Reading text:
• DT appears to increasingly be looking outside its four walls for R&D gains.

Deutsche Telekom (DT) remained coy on the reasons behind a further drop in its research and development (R&D) budget.

During the year to 31 December 2017 (FY17), its R&D spend fell by 31%, to EUR57m — its lowest outlay for several years. The budget dropped by nearly half between a peak in FY15 and the trough in FY17. The Group’s Annual Reports do not explain the cutbacks, nor did DT’s Investor Relations department respond to Deutsche Telekomwatch queries before going to press.

DT’s R&D budgets remain relatively small to begin with. In FY17, the Group generated net revenue of nearly EUR75bn, so Group R&D expenditure was a remarkably tiny 0.076% of net sales during that year.

Given data:

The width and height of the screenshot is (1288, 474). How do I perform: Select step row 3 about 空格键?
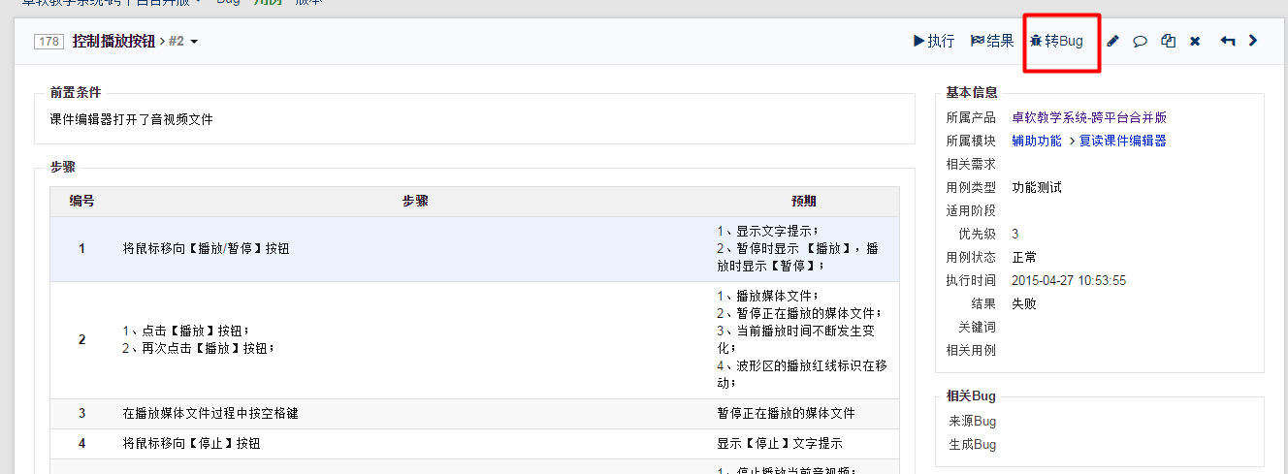[x=210, y=413]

What is asked: According to the Deutsche Telekom R&D article, how much did the company's R&D spending fall during FY17? The data has no role in this exercise.

Task answer: It fell by 31%, to EUR57m.